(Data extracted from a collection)

■ ■ ■ ■ ■ ■ ■

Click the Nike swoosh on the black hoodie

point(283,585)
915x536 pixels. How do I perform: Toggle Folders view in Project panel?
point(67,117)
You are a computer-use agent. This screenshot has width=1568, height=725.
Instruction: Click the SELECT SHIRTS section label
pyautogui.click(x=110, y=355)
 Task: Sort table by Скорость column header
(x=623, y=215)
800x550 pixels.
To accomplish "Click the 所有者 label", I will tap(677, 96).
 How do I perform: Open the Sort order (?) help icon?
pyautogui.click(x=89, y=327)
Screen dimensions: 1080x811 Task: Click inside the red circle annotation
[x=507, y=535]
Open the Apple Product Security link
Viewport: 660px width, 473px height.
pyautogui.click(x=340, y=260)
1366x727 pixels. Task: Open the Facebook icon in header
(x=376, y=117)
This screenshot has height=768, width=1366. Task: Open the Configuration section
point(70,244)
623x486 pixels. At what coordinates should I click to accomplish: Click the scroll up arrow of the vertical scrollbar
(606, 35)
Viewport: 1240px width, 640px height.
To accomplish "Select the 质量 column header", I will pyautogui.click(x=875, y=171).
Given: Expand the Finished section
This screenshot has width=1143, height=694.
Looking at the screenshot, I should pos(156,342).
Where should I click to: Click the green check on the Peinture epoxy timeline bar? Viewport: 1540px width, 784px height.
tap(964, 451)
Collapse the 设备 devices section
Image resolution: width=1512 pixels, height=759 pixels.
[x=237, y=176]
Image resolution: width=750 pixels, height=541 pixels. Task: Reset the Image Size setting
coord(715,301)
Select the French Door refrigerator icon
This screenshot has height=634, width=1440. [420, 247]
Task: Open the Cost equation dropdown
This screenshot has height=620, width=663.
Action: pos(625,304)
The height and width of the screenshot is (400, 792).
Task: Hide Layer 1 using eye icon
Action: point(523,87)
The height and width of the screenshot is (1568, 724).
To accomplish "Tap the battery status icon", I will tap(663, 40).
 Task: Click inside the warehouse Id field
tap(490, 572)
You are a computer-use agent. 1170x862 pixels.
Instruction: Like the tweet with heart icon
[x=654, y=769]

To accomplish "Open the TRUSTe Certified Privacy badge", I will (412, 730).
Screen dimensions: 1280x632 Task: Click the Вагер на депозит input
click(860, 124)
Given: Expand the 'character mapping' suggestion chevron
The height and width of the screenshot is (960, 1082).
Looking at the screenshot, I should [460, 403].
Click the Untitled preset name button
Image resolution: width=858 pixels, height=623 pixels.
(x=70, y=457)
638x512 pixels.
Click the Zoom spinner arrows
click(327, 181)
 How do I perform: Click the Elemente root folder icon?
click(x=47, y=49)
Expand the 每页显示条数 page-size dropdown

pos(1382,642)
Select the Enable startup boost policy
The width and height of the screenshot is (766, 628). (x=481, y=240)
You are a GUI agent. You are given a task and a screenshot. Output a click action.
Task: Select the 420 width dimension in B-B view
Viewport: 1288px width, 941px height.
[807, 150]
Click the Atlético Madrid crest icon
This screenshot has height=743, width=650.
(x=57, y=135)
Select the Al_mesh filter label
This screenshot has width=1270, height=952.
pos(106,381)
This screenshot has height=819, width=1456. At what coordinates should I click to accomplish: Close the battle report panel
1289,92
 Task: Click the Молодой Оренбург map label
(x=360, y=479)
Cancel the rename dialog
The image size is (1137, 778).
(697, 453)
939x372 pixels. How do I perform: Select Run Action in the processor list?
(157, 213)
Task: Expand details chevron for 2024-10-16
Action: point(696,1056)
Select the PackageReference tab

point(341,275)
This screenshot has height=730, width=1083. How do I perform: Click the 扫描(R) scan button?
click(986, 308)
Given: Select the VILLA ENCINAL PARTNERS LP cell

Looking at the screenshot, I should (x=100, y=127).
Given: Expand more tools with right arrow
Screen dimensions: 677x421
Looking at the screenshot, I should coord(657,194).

■ ■ ■ ■ ■ ■ ■

Activity
Copy each line of the records that contains the word "will".

Solution for this exercise
To accomplish "Click the 所有者 label", I will tap(677, 96).
To accomplish "Select the 质量 column header", I will pyautogui.click(x=875, y=171).
To accomplish "Tap the battery status icon", I will tap(663, 40).
To accomplish "Open the TRUSTe Certified Privacy badge", I will (412, 730).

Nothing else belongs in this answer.